*** Opening THE DATA ***
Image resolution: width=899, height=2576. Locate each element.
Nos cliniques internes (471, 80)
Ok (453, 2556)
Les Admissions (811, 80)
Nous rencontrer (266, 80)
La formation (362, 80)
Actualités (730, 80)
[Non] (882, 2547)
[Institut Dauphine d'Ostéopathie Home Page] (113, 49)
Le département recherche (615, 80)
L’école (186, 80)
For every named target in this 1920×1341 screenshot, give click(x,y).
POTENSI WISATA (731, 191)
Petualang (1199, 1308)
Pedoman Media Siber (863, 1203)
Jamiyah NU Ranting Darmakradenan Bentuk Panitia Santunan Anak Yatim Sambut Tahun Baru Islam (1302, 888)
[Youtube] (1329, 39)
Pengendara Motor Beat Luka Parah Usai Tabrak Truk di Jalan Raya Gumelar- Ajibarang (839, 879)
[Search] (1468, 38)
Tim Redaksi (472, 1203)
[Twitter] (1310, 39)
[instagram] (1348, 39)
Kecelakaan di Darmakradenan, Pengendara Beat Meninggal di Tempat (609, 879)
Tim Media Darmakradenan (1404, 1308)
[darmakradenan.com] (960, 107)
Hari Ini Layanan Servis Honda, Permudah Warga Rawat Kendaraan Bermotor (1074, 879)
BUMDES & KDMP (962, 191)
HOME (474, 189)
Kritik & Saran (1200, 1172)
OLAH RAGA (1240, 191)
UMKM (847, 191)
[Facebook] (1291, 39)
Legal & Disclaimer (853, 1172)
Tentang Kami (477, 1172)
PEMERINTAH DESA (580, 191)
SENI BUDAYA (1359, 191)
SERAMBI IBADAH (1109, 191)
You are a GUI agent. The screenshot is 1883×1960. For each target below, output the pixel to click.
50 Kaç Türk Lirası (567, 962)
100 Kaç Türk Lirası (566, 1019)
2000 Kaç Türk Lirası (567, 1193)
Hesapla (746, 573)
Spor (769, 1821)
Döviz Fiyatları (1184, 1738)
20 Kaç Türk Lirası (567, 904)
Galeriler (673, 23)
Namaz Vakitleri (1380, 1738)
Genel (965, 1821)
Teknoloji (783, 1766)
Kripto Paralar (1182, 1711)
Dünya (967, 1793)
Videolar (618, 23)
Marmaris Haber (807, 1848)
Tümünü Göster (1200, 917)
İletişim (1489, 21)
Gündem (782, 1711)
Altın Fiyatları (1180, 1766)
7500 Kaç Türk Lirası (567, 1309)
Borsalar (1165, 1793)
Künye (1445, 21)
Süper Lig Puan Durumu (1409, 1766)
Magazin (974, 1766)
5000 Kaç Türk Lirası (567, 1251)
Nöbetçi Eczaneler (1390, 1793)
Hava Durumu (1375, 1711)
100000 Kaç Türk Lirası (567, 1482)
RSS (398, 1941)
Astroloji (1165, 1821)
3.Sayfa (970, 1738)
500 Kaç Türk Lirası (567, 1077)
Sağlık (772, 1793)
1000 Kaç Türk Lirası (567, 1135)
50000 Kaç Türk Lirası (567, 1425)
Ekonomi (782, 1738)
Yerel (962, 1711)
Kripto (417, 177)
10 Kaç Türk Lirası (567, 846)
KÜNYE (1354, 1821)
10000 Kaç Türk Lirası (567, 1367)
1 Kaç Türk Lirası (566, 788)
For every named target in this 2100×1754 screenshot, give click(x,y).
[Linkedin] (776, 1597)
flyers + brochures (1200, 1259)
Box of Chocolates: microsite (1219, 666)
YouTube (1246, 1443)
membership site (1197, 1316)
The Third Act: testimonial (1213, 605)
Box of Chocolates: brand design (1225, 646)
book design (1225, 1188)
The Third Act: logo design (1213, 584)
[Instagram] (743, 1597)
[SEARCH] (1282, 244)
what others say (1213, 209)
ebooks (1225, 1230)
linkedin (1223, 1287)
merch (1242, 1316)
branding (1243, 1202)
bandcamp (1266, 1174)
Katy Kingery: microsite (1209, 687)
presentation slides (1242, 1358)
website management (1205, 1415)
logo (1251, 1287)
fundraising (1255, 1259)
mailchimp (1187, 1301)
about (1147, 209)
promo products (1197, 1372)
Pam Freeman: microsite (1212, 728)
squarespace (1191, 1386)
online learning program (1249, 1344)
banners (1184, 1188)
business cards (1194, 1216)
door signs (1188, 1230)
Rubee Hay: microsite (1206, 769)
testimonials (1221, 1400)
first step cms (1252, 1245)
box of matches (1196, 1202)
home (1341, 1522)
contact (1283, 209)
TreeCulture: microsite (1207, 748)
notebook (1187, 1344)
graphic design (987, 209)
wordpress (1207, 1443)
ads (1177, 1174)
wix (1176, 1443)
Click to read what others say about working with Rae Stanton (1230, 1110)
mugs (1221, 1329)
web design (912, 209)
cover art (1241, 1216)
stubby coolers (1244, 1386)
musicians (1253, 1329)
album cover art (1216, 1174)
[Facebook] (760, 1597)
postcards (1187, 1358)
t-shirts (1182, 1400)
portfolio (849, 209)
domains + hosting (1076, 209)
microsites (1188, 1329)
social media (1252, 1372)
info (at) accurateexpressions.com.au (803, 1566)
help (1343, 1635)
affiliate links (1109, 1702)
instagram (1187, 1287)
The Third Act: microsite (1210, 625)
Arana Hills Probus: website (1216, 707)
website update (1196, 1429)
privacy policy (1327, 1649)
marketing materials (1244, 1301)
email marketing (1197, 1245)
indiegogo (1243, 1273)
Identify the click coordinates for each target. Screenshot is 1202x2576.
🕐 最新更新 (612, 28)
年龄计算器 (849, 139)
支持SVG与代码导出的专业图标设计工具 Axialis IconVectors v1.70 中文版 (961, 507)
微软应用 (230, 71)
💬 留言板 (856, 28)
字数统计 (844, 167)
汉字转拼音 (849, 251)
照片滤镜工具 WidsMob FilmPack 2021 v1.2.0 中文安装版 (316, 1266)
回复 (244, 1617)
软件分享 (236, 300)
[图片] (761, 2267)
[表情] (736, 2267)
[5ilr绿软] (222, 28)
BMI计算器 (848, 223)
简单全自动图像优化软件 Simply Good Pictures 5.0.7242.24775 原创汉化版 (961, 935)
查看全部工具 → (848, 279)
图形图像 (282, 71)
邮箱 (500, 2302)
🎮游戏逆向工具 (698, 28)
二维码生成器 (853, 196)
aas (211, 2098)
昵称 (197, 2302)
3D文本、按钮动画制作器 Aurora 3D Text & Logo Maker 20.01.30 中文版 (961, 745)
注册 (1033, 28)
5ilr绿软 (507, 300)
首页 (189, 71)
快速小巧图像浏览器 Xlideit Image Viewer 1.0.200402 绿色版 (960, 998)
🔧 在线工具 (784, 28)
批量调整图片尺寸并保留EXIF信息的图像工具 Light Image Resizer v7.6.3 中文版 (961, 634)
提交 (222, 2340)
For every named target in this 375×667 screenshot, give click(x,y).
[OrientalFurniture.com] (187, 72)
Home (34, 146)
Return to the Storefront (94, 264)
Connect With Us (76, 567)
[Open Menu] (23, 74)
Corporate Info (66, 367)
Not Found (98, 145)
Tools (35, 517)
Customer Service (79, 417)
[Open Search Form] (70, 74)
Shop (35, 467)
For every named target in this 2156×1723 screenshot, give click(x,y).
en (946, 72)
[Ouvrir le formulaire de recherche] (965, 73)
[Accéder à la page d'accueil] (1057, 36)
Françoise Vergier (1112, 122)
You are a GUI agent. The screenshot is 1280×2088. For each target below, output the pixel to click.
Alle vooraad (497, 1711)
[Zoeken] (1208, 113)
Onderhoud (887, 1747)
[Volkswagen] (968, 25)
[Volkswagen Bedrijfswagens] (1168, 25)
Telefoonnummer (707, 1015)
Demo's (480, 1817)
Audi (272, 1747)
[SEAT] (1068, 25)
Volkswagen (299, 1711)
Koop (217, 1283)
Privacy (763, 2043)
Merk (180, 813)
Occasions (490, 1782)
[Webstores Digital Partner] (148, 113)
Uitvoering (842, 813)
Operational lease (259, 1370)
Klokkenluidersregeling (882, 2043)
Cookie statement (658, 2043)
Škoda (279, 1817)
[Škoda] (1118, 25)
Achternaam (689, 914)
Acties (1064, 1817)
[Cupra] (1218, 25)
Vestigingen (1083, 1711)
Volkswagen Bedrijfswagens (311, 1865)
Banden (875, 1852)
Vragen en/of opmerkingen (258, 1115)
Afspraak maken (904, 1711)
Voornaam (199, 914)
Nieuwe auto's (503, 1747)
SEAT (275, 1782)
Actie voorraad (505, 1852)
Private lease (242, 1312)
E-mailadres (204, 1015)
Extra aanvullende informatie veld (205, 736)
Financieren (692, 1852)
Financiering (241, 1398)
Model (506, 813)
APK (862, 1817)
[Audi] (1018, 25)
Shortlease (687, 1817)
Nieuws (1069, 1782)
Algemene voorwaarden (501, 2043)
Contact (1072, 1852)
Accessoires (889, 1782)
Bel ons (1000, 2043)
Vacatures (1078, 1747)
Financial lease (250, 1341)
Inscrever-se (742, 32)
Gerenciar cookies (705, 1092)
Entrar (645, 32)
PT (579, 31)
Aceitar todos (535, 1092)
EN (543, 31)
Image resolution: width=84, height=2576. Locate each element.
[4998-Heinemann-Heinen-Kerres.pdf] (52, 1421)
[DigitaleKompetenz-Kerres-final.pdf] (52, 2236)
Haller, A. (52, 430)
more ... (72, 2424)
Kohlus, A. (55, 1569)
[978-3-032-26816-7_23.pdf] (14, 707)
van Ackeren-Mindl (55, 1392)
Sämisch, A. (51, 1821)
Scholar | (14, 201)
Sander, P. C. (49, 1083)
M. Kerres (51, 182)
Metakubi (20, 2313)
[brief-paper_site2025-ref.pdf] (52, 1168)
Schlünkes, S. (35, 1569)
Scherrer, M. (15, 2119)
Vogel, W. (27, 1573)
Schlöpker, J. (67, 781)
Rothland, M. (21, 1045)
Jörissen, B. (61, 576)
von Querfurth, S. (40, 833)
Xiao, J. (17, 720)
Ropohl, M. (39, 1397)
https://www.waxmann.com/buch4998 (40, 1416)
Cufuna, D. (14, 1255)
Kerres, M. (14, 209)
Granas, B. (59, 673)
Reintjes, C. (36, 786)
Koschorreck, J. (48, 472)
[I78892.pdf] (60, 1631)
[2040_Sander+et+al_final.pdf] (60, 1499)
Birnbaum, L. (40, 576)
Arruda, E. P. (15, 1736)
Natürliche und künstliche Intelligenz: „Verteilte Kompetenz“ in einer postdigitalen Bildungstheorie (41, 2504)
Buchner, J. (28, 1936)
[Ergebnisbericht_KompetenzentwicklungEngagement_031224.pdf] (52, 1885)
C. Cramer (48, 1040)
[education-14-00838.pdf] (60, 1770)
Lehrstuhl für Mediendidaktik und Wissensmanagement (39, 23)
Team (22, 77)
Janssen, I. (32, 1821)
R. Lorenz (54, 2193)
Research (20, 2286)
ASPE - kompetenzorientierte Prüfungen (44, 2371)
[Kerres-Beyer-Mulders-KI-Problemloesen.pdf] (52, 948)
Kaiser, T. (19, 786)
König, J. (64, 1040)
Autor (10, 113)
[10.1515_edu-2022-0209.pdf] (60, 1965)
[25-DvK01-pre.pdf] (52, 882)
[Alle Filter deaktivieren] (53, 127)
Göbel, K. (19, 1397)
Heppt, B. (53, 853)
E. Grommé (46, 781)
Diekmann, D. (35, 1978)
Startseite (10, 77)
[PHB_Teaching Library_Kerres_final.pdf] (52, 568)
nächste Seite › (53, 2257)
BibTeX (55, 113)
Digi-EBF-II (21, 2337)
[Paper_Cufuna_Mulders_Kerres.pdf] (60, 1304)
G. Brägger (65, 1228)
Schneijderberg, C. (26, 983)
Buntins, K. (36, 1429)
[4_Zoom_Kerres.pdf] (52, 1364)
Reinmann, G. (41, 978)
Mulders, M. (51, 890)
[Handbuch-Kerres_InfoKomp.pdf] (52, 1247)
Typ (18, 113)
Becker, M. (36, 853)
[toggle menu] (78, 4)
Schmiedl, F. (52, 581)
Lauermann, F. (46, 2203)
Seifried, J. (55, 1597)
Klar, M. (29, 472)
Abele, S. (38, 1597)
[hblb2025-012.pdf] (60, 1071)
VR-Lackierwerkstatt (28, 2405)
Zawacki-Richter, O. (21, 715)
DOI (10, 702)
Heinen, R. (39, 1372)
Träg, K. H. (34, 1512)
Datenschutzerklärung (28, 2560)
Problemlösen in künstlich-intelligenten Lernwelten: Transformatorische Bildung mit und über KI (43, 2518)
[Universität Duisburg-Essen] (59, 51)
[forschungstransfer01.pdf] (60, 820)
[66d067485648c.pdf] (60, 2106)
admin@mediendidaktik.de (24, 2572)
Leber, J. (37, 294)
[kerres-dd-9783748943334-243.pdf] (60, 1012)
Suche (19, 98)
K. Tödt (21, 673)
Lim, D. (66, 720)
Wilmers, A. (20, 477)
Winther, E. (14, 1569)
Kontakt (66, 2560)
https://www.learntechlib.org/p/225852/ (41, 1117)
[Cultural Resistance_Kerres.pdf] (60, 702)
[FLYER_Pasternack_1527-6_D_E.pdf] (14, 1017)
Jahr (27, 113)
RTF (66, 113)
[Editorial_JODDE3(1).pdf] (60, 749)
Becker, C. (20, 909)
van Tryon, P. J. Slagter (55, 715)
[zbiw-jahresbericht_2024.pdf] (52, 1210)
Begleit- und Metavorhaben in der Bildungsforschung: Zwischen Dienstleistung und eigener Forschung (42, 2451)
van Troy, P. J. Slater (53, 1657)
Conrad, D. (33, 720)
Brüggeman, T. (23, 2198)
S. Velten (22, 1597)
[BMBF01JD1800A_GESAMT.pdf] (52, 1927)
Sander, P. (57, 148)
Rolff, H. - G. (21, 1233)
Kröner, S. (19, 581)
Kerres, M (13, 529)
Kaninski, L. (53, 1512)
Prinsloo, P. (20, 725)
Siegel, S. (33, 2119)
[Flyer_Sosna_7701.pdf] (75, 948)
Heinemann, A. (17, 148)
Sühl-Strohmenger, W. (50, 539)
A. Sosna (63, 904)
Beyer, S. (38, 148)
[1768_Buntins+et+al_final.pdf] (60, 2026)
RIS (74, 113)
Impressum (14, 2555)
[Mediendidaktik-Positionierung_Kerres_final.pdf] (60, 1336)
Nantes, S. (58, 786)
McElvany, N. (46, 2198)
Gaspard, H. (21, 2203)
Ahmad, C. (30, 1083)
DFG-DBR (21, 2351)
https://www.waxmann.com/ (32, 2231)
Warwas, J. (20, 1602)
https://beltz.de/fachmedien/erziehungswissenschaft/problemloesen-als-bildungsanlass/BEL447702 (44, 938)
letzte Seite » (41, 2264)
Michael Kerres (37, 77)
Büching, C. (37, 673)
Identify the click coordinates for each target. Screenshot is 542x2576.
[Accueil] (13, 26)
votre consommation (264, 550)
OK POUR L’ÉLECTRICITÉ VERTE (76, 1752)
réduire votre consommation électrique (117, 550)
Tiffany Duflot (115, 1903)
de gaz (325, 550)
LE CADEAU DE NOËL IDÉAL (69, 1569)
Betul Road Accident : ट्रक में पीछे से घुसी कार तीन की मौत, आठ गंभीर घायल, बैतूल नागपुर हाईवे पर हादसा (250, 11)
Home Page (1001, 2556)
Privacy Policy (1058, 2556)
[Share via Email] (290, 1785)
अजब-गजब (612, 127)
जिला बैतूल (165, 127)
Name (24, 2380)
*** Closing THE DATA ***
» **WHAT IS BEING ASKED**
Could you restate, word for word, the lines above from the one with "Gerenciar cookies (705, 1092)" to the one with "more ... (72, 2424)", both included?

» **OUTPUT**
Gerenciar cookies (705, 1092)
Entrar (645, 32)
PT (579, 31)
Aceitar todos (535, 1092)
EN (543, 31)
Image resolution: width=84, height=2576. Locate each element.
[4998-Heinemann-Heinen-Kerres.pdf] (52, 1421)
[DigitaleKompetenz-Kerres-final.pdf] (52, 2236)
Haller, A. (52, 430)
more ... (72, 2424)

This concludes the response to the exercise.